The Tantivy index approach, in this run, is in the middle of the pack, performance wise, and I would venture that is due to overhead related to retrieving term-frequency for each document and resorting the results. Additionally, I would venture that a moderately larger document corpus would find the current implementation of Tantivy Index searching the front runner. The underlying data structure, an inverted index is designed to have it's time-complexity grow sub-linearly as the corpus grows.

Most, if not all, Information Retrieval strategies are trade-offs between time-complexity and space-complexity - in other words, trading CPU time for memory/disk space. Designing your system to operate with acceptable performance characteristics at scale often involves tuning your application along the three axises of the Scale Cube and the finding an appropriate trade-off between time and space, CPU and storage.

Build / Usage

In order to build and run this project you need to have the following prerequisites installed and accessible via the PATH environment variable (tested on Debian x64 8.7 patched as of 2017-04-24):

Clone this repository into a directory on your local machine. In a terminal, navigate into the new project directory and run the cargo build --release. This should compile the rustkata program. NOTE: The first time this is done, it may take a while - the dependent packages ("crates") are being downloaded and compiled.

The executable should now be in the target/release directory. Typing ./target/release/rustkata (or on Windows .\target\release\rustkata.exe) should run the program for interactive searching. Adding the argument --mode perf will run the program for performance benchmarking.

Docker Image

A Docker image has been built and published to the public Docker hub. It's designed to be run interactively. To run the image, you must have the following prerequisites installed and and accessible via the PATH environment variable:

  • Docker 17.03.1-ce

At a terminal, type docker run --rm -it jordanterrell/rustkata:0.1.0. This will run the Rust Kata application in a container and allow you to interact with the container. If you would like to run the performance benchmark, type docker run --rm -it jordanterrell/rustkata:0.1.0 --mode perf. On *nix based systems, you many need to preface each command with sudo since running containers is considers an administrative operation. For example, sudo docker run --rm -it jordanterrell/rustkata:0.1.0.

Work to complete:
**A)** In the Rust Kata write-up, rewrite the passage from "Build / Usage" to "downloaded and compiled.", substituting "codebase" for "project".
**B)** According to the Rust Kata write-up, which Docker version must be installed to run the published image?

Available data:
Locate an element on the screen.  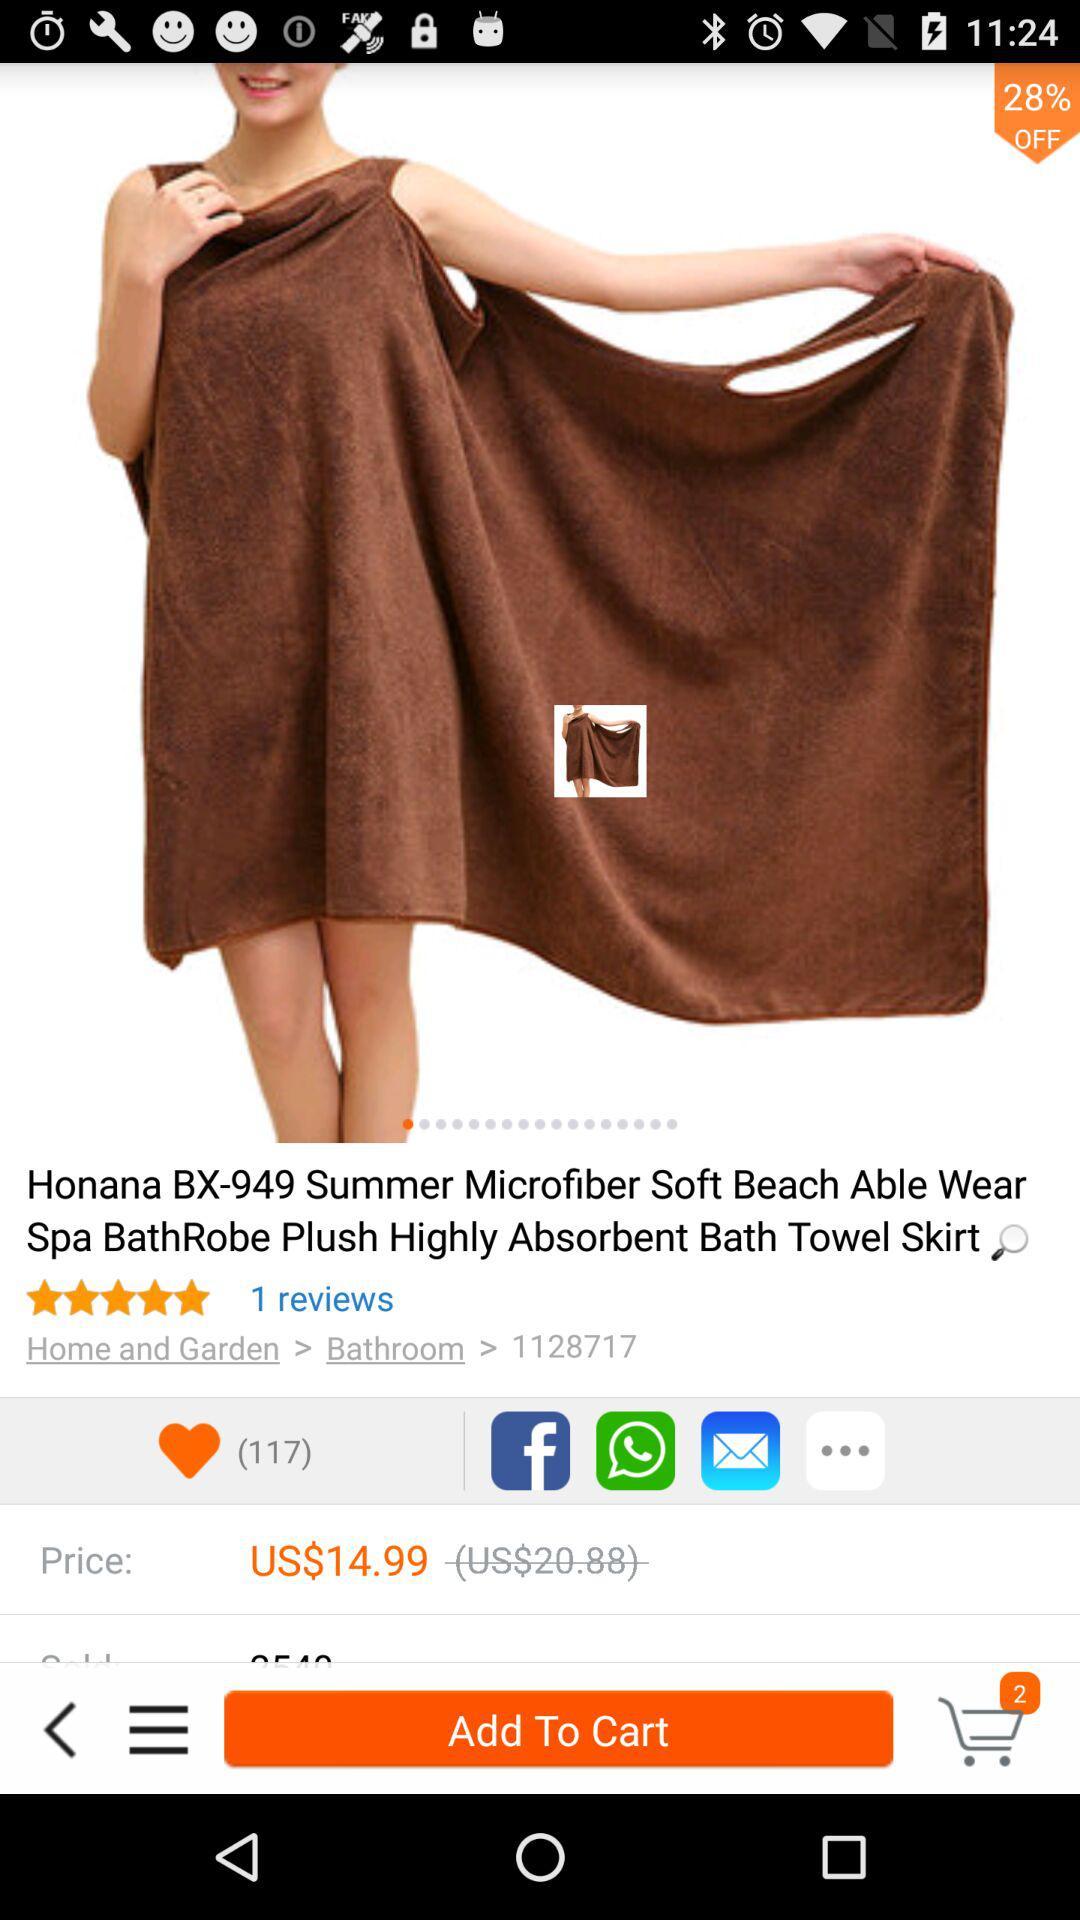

Responses to the tasks:
**A)**
Build / Usage

In order to build and run this codebase you need to have the following prerequisites installed and accessible via the PATH environment variable (tested on Debian x64 8.7 patched as of 2017-04-24):

Clone this repository into a directory on your local machine. In a terminal, navigate into the new codebase directory and run the cargo build --release. This should compile the rustkata program. NOTE: The first time this is done, it may take a while - the dependent packages ("crates") are being downloaded and compiled.

**B)** Docker 17.03.1-ce